Wolfenbüttels Landrätin Christiana Steinbrügge, Vorsitzende der Begleitgruppe, forderte in Berlin wie Mitglied Heike Wiegel mehr Beachtung der fachlichen Kritik aus der Begleitgruppe. „Wir wollen alle in die gleiche Richtung, zumindest glaube ich das noch“, sagte Wiegel – eine Anspielung auf den Verdacht einiger Kritiker, dass das Bundesamt in Wahrheit das Verschließen der Asse ohne Bergung des Mülls vorbereite. In diesem Szenario würde das Projekt „Rückholung“ irgendwann mit großem Bedauern wegen zu großer Schwierigkeiten abgebrochen. „Es scheint an Vertrauen zu mangeln“, stellte denn auch Ausschussmitglied Sylvia Kotting-Uhl von den Grünen fest. Das Verhältnis zwischen Asse-Betreiber BfS und der Begleitgruppe gilt beiderseits seit längerem als belastet bis gestört, der „Begleitprozess“ soll weitgehend neu organisiert werden.
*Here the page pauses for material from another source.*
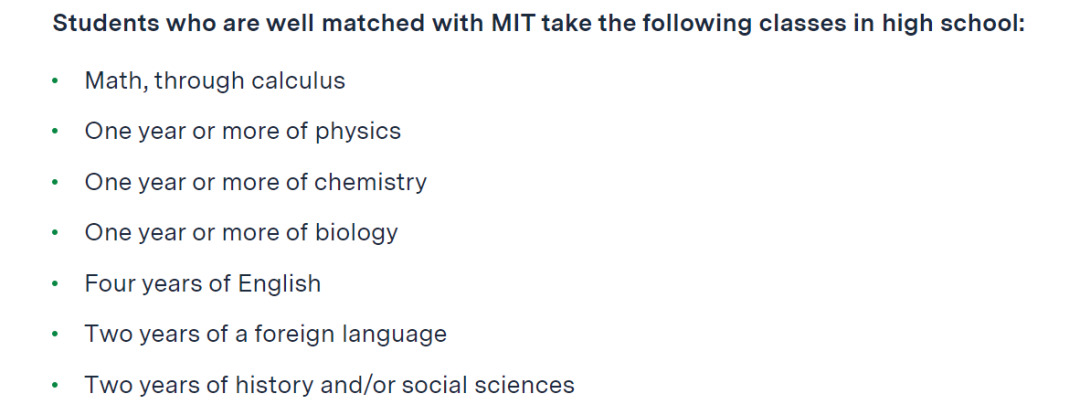
Task: Click the word "English" in the list
Action: tap(280, 284)
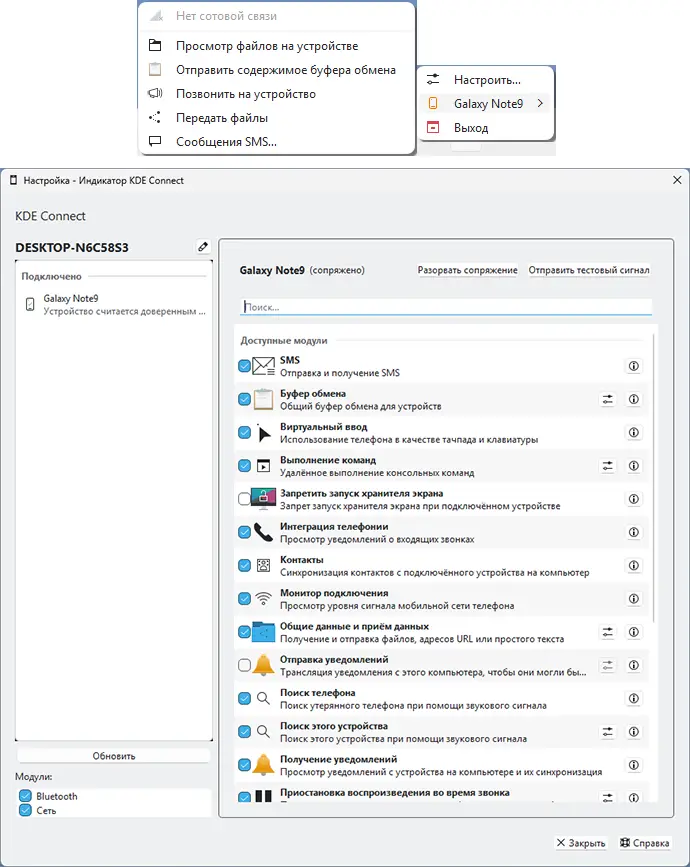Click the Разорвать сопряжение button
This screenshot has width=690, height=867.
467,270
Niedersachsens Landesumweltminister Stefan Wenzel (Grüne), ebenfalls nach Berlin gekommen, stellte sich ausdrücklich noch einmal hinter den Beschluss zur Bergung des Mülls. Wenzel wie auch BfS-Präsident König wiesen darauf hin, dass es bei den Arbeiten unter Tage zur Stabilisierung der Asse angesichts der Kritik durchaus Veränderungen gegeben habe. Dabei geht es um Drainagen unter Tage, um Abpumpmöglichkeiten und ein „Monitoring“ von Laugen. „Nicht jede Entscheidung kann im Konsens erfolgen“, betonte Wenzel aber. „Die Rückholung ist das, was wir uns nicht wünschen, aber erzwungenermaßen machen müssen“, sagte König. Konzepte für die Bergung würden erarbeitet, versicherte BfS-Experte Jörg Tietze.

Der Begleitgruppe aber reicht es nicht, wenn Kritik im direkten Dialog etwa mit dem Bundesamt abgearbeitet wird. Sie will schriftliche Antworten, und die sollen im Sinne der Transparenz möglichst in die offiziellen Antragsunterlagen der Behörden zu Arbeiten in der Asse einfließen. „Am Ende müssen die Behörden entscheiden“, machte aber Minister Wenzel klar. Und König betonte, ein Betreiber müsse Lösungen präsentieren. Und das bleibt offenbar schwierig genug.